■ **Requirements**
1. Answer these questions about the series reviews, one per line, marked the same way:
(a) Who played Sofia Falcone in The Penguin?
(b) Whose performance as Oz's mother does the reviewer call "Really out of the top drawer"?
(c) According to the review of the World War II documentary, what made it possible for the footage to be released?
2. Continue the series reviews from the point where they stop.

■ **Extract provided**
________
Series you've recently watched, are now watching or have given up on

The Penguin

Some terrific stuff here, really quite thrilling at times, and yet… I felt a bit disappointed. I’d only heard great things about this from critics and audiences, but for me a fair amount of it felt a bit ‘generic gangster’. Colin Farrell was mostly really good as I expected (how he manages to act under all that incredible latex is amazing. At least I assume it’s latex and not CGI!), and so was Cristin Milioti as Sofia Falcone (my favourite episode was the one centred around her time in Arkham). But Deirdre O’Connor as Oz’s mother… wow, what a performance. Really out of the top drawer. I also thought the kid who played Oz as a teenager was excellent and really captured Farrell’s mannerisms and expressions well for such a short appearance.

Overall, well worth watching and if they do another series I’ll be along for the ride, but felt somewhat overrated going off the IMDB scores for example.

This is the story of World War II From the Front Lines

Outstanding documentary with brilliant actual and true colourised footage never fully released until now, thanks to the release of war press archives and war time photographers.

It’s maybe trying to stuff too much into the short series but the colourization is so immediate it’s far better than anything I’ve seen…and a fair bit of stuff I have not seen.
________
■ **Dataset records**
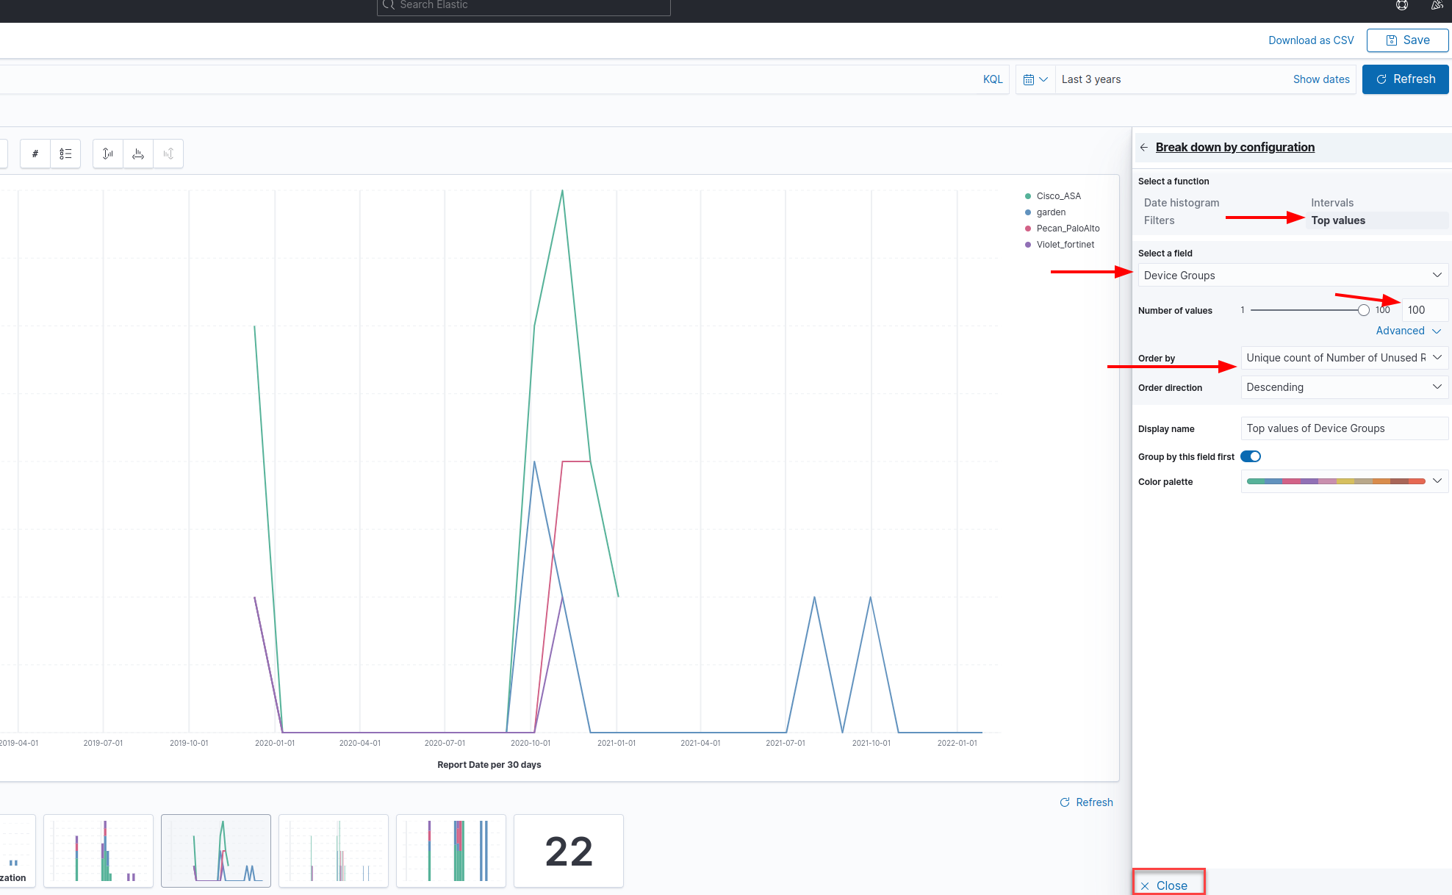Viewport: 1452px width, 895px height.
Task: Open the legend settings toolbar icon
Action: click(65, 154)
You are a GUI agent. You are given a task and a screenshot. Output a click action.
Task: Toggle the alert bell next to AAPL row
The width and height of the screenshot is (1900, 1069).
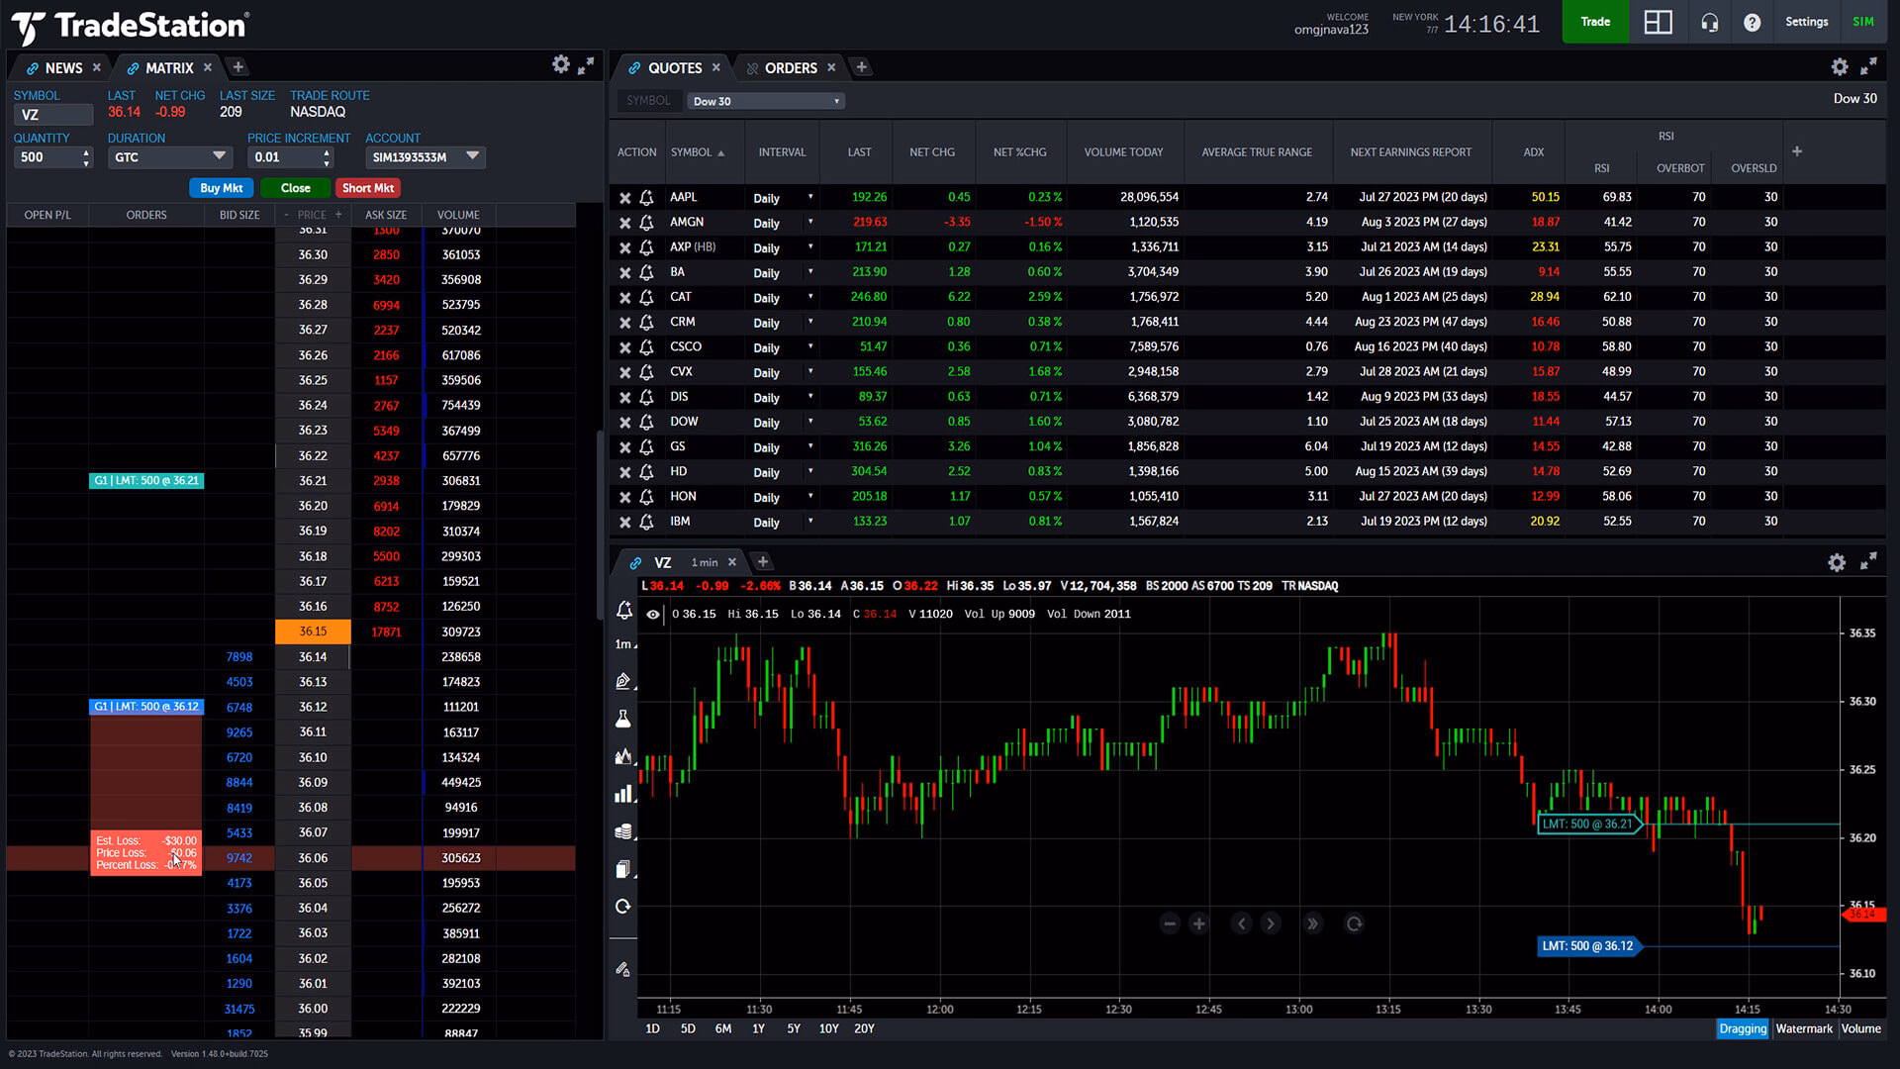(x=647, y=197)
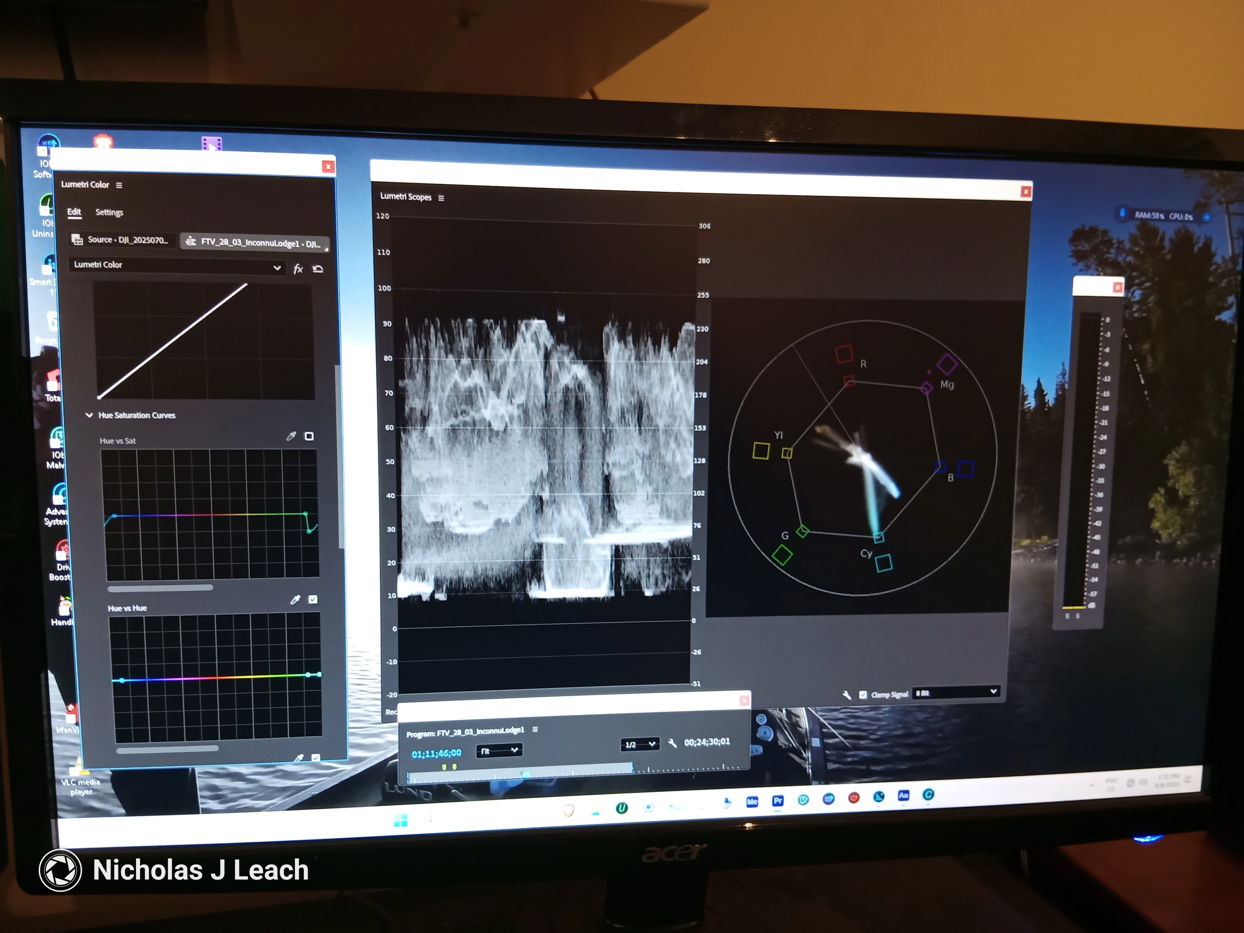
________
■ **Outputs for the tasks**
1.
(a) Cristin Milioti
(b) Deirdre O'Connor
(c) The release of war press archives and wartime photographers

2.
I didn’t know there was a new season – Netflix sometimes reminds me of stuff I’ve already watched so it is possible it did mention the new season and I blew it off. Though I don’t remember that.

Brian

Just not my cuppa. It didn’t seem to know what to do with itself, and after the first couple of eps, just kinda went sideways.

No, it’s good that I now know not to expect too much. The first episode set up an intriguing mystery, and the involvement of Toni Collette seemed to indicate quality. If I had continued watching while expecting a tightly plotted series with a satisfying mystery reveal, and it got stupid, I would have been disappointed. Now I can choose to either bail, or watch with lowered expectations. So thanks to you and @SwissMan .

We watched the first ep of Chad Powers and it was OK. Maybe it had to do a lot of lifting to get the premise and everything else in place but some of it felt very flimsy. I can’t see a washed up football player returning in disguise 8 years later getting away with it for more than a few hours if that. Somehow the team mascot (and theater major!) is on his side though and the coach’s daughter is lining up to be the love interest. She’s on the coaching staff but doesn’t get respect from the other coaches so I predict that they’ll win the big game at the end with the play that she drew up that the other coach threw away. I like the actors though. Glen Powell looks like he could be a QB and is believable as a narcissistic a-hole who’s going to learn a lesson or two along the way. Steve Zhan is an interesting choice for a head coach, but I like him and it works. Toby Huss is Chad Powers’ dad and Perry Mattfield is the love interest.

Finished the season last night. It was…fine.

Another silly and uninteresting final shot that probably could lead to a 4th season, but I hope not. It’s really only a 2-season show that they extended past its worth.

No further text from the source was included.